The comments bring up interesting points (nearly all surrounding large-enterprise (1000k+ seats) or sub-25 user - i.e. Small Business), but the most vocal were ardently in the on-prem camp because of this math:
SuperExchangeMan = $150k/yr Cloud = $200k/yr
Therefore, you get SuperExchangeMan and a $50k savings (read: cloud is more expensive, bottom line). I'd like to think they are simply leaving out the fact that they must have Ironport/compliance functionality, on-prem anti-spam, etc, therefore THAT's why cloud is more expensive, but they were really harping on the above math.

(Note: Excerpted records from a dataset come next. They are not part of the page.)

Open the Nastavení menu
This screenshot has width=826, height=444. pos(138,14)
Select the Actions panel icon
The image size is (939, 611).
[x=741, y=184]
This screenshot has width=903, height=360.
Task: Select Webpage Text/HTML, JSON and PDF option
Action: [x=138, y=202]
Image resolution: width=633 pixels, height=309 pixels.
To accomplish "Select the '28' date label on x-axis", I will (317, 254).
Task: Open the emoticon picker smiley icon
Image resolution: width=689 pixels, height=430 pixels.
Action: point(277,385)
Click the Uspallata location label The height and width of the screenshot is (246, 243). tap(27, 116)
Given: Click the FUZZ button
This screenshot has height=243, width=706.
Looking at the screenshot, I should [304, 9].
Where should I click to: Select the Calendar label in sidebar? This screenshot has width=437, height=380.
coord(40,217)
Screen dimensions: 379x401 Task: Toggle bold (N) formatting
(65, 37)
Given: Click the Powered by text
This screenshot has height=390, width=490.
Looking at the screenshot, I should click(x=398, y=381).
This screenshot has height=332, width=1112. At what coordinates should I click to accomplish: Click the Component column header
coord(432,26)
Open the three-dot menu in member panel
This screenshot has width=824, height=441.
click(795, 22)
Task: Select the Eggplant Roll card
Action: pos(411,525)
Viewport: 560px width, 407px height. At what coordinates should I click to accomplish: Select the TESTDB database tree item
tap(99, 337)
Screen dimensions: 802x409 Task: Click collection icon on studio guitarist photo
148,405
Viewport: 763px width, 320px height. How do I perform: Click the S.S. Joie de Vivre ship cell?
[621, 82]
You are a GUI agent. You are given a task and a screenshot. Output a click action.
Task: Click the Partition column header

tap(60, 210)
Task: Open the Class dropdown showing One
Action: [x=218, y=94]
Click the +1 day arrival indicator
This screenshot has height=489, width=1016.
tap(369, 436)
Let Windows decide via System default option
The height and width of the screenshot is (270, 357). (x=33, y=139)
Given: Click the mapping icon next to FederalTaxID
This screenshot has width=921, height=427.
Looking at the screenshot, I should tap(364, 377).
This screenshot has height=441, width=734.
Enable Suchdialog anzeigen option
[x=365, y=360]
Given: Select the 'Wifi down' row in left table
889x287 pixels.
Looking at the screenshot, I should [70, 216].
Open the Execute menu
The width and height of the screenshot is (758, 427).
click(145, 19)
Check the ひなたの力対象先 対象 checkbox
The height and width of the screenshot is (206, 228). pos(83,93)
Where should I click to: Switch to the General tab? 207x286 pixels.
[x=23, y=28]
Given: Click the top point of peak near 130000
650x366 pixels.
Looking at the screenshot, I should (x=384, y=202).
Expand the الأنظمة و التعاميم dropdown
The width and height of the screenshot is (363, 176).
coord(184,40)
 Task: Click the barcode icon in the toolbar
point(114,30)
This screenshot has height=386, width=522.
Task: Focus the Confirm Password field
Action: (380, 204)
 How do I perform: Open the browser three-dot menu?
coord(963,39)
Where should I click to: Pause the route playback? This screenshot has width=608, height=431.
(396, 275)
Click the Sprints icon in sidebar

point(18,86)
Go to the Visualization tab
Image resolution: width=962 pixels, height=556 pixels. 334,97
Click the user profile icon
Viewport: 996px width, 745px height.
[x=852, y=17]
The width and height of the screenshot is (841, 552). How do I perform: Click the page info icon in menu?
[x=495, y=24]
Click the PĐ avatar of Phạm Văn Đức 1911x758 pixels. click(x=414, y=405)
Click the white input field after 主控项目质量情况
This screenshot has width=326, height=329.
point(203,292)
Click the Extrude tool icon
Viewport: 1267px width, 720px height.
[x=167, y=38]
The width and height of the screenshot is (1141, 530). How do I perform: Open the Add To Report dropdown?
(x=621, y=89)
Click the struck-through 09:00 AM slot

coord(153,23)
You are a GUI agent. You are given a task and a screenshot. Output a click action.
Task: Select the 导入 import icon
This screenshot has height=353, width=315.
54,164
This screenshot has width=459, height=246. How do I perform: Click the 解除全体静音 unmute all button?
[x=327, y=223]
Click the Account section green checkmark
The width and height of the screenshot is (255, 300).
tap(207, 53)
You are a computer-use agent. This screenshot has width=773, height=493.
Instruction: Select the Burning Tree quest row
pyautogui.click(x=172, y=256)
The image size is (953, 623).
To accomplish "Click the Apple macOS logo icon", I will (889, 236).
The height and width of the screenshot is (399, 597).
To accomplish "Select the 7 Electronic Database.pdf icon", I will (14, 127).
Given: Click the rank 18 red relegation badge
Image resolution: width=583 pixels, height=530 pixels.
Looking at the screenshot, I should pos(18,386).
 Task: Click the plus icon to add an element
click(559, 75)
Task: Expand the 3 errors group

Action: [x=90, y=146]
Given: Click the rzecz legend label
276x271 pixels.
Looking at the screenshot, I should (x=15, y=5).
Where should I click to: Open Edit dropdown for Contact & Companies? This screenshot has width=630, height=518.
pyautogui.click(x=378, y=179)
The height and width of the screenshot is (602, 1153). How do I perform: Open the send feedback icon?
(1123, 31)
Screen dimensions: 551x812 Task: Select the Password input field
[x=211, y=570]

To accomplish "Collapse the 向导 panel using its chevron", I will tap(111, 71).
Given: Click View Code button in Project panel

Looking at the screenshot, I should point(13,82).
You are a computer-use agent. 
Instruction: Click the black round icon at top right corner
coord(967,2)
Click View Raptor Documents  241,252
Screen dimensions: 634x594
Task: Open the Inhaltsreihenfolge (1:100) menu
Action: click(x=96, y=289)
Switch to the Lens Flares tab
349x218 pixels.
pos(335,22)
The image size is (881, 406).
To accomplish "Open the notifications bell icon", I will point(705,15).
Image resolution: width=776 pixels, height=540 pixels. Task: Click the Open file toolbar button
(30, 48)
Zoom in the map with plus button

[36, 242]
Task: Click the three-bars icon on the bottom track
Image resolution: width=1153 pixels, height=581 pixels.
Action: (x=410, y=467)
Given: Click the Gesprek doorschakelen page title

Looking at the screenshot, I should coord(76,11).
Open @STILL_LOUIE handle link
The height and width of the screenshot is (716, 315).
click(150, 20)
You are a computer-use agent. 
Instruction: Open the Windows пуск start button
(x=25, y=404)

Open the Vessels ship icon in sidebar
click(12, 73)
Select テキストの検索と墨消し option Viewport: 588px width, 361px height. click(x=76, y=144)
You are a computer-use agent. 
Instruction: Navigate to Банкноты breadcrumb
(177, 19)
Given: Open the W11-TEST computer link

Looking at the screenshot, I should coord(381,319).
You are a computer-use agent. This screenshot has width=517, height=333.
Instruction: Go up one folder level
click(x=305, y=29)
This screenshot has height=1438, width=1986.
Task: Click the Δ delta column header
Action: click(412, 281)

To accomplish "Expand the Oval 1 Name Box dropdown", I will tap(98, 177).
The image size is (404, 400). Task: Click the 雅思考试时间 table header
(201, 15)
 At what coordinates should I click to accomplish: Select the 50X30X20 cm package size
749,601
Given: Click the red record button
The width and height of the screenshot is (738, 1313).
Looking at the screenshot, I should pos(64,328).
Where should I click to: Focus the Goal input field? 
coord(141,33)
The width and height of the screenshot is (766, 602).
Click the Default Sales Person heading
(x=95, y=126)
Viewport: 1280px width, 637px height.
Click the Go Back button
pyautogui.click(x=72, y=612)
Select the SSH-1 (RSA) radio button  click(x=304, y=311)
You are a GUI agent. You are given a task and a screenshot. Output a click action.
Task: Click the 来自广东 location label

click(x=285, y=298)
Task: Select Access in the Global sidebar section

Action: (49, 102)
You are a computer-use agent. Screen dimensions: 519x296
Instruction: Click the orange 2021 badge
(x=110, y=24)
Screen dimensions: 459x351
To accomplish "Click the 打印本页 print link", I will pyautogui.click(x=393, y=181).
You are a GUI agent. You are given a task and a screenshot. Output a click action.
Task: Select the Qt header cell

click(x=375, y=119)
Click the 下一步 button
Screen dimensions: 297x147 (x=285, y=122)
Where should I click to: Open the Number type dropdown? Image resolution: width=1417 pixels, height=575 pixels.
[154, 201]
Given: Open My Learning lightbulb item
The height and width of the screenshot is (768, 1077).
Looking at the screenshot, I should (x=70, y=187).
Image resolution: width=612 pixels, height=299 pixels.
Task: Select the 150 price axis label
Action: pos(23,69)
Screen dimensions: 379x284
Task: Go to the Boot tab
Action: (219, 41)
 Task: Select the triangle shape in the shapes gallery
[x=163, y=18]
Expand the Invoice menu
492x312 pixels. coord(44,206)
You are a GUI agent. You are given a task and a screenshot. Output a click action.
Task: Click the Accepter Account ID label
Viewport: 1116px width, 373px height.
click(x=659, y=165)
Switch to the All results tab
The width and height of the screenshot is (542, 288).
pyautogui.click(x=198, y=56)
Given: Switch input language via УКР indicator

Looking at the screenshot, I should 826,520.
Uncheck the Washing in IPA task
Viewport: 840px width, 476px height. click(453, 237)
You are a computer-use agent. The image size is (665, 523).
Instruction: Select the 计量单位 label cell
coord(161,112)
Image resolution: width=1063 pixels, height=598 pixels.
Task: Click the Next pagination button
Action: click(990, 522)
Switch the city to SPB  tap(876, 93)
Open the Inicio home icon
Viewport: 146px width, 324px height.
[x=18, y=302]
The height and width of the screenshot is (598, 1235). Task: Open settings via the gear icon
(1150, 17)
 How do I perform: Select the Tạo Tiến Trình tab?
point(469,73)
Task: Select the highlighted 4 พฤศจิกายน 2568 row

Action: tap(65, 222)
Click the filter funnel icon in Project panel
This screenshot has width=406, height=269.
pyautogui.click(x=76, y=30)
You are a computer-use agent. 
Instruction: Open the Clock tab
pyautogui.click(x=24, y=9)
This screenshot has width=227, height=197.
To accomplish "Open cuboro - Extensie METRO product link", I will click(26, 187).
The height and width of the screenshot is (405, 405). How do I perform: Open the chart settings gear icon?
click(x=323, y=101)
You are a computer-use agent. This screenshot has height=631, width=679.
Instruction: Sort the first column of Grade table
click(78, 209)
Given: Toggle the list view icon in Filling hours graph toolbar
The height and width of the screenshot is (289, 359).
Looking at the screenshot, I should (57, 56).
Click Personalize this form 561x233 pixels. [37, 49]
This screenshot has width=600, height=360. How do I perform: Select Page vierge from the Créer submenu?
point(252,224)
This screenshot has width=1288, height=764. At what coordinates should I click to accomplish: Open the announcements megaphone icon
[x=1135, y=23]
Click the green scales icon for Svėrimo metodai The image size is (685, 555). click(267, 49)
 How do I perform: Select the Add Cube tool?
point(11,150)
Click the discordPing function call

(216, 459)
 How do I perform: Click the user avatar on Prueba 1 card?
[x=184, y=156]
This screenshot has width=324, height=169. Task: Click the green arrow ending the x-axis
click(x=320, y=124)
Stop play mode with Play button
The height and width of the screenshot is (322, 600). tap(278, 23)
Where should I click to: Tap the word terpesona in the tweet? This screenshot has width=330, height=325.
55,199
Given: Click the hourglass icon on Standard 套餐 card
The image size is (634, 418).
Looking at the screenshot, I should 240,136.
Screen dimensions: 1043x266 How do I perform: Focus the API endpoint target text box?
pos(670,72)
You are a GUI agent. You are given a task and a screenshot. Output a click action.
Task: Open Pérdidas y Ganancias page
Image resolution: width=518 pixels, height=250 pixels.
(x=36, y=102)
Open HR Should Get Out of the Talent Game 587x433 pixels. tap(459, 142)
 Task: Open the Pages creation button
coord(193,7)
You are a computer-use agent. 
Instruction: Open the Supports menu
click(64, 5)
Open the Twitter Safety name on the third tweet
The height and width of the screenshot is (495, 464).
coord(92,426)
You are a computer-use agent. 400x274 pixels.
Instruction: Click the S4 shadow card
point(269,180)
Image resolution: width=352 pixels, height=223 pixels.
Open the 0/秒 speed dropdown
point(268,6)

So what are they missing? On-prem licensing & soft costs. Sure, it only costs $x salary (haha for $150k? I guess normal for Enterprise?) for SuperExchangeMan, but your per-user cost for on-prem licensing is quite expensive - hence why Office 365 popularity with SMB has taken off. Also, the cost of hardware to run your MS infrastructure is something that should be considered as a long-term expense to deal with.
Cost comparison
Let's do some assuming for the purposes of the discussion. Environment is ~80 users, 3-year lifecycle for MS products. Costs are laid out as On-prem/O365 midsize. Products covered are Exchange/SharePoint/Lync/file server (i.e. move to SkyDrive Pro).
Year1 cost is $75k/16k.
Year2 cost is $5k/16k.
Year3 cost is $5k/16k.
Year4 cost is $75k/16k.
etc
Over 3 years you'd pay $85k for on-prem, and $48k for O365 (midsize).
But think of it this way - you halve your CapEx (we're not even discussing OS licensing/hardware/environment concerns here) and potentially slash the skill-level and time requirements for IT Ops support staff. Yes, I would be working myself out of a job, as they say, but that benefits the company, which is kind of the point.
Assuming your internet connection can deal with it and you're not trying to be super-fancy (SharePoint, specifically) with custom everything - i.e. you just need out of the box functionality - how can this NOT be a serious discussion of moving toward the cloud? Maybe the discussion changes for enterprise...but for the SMB 25-250 user category, staying on-prem with these savings in front of you is awful hard.
Potential issues
- Migration headaches & additional costs - Yes, midsize means a cutover migration for Exchange. It also might mean a migration tool to purchase. For SharePoint it'll definitely need a migration tool. You're eating into some of the initial 'CapEx' savings, sure, but we are looking long-term here.
- Support - Google tells us (haha irony) that support gets a lot better once you move into midsize/enterprise plans. Will there be issues? Undoubtedly. Will they be world ending? Unlikely. Nearly all complaints have been around back-end issues - user experience has had little impact.
- Growth - If you hit midsize's 250 user cap, you have to move into an enterprise subscription - a rather large problem from what I've read. So ideally if you're at 150-200 users already, you'd just start with an E3 subscription.
'Soft' considerations
- Hardware purchases and hardware lifecycling (and hardware maintenance)
- Hardware environmental consumption (heat, power, rackspace)
- IT Admins must be able to support an on-prem Exchange/SharePoint/Lync, including migrating to new versions, daily maintenance, daily support, etc.
- Helpdesk team must deal with Office roll-outs, ensuring users are trained/able to use new versions (you can argue this won't change),
Conclusion
Let's be clear - migrating core infrastructure will always be a huge task. It'll always require either brute force or expensive tools to get the job done (oversimplification...). The move from On-prem to Office365 is not to be considered lightly, but if you're looking to save money and lower your workload going forward, it definitely warrants a good hard look.